Like friendship, reading is an ultimate form of eavesdropping, and I don’t believe that the two of them are unconnected. Rather, to read a story through the eyes of a character is not only to befriend them, but it is to inhabit their life, and as Lewis said, to transcend one’s own self. Reading a story through the eyes of an exposed character is like living a separate life in an alternate universe. The error in this practice, however, is the belief that we can read a story in such a way and come out of it unaffected. Not only are we affected by this vicarious living, but as Lewis argued, we are never more ourselves than when we live this way. In essence, he seems to be saying that we learn about ourselves the most when we learn about others.
In my work, I frequently have the opportunity to catch a glimpse into the lives of many people. For some, I get to walk through entire seasons of life with them, and in some cases, I’ve had the opportunity to see them walk into new seasons of life. In particular, two such individuals have stood out in my mind during recent weeks. One of them I only spoke to on two or three occasions, with only one of those occasions being in any great detail. As for the other, I’ve yet to ever speak with him, though I’ve learned a bit about him being in close proximity to him. I can’t tell you how many of their conversations I took part in without them ever knowing it, and in doing so, I was able to witness a casual friendship develop into something much more intimate. Their relationship came about merely from their connection to the place where they both found themselves from week to week, and so their conversations were often mundane and amounted to very little. But over time, I began to notice a change in the intricacy of their conversations. In the same way that it is astounding what people will say when they think no one else is listening, it is also astounding what strangers and acquaintances will share with each other if the proper situation arises. In the younger of the two, Kenneth, the one I never spoke to, I began to sense that these weekly conversations with the other man, Hank, were anything but trivial. They seemed to go beyond being merely casual for him, to the point that they seemed to be very therapeutic for him. As I found out, the feeling was mutual for Hank, and on one occasion, I overheard him say to Kenneth, “You know, I’m glad I met you. You’re a good friend.” Kenneth seemed to be as taken by the statement as I was, for I could hear the surprise in his voice when he responded, “Yeah, you are too.” It was a breakthrough moment for me, because I had just witnessed two grown men go from being complete strangers to being close enough where one felt comfortable enough to call the other a “good friend,” something I have scarcely said to even the closest of my lifelong companions.

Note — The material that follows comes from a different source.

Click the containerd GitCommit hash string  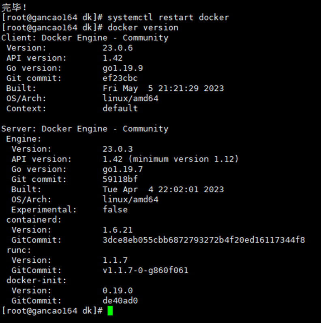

Not long ago, Hank became sick, and I remember overhearing a very deep conversation about mortality between the two of them. What seemed at the time to be merely seasonal became final, and Hank succumbed to his illness. And in losing my connection to Hank, I also lost my connection to Kenneth. I haven’t seen him since Hank’s passing.

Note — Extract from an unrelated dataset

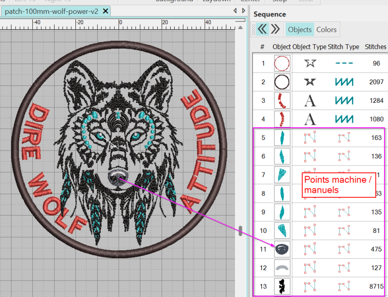Screen dimensions: 388x297
Task: Click the star object type icon in row 2
Action: coord(310,82)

Here, I return to my statement that it is impossible to inhabit the lives of others without being affected in one’s own self. Even though I’ve never spoken a word to Kenneth, I now grieve for him, and such is the price of eavesdropping. In transcending ourselves to enter into the lives of others, we carry what we learn back with us, and in so doing, we learn things about ourselves in ways that we never could have otherwise. In trying on the joys and the griefs of others, we experience our own joys and griefs in new ways. In essence, we peek into the souls of others only to find that we have been peeking into our own souls all along.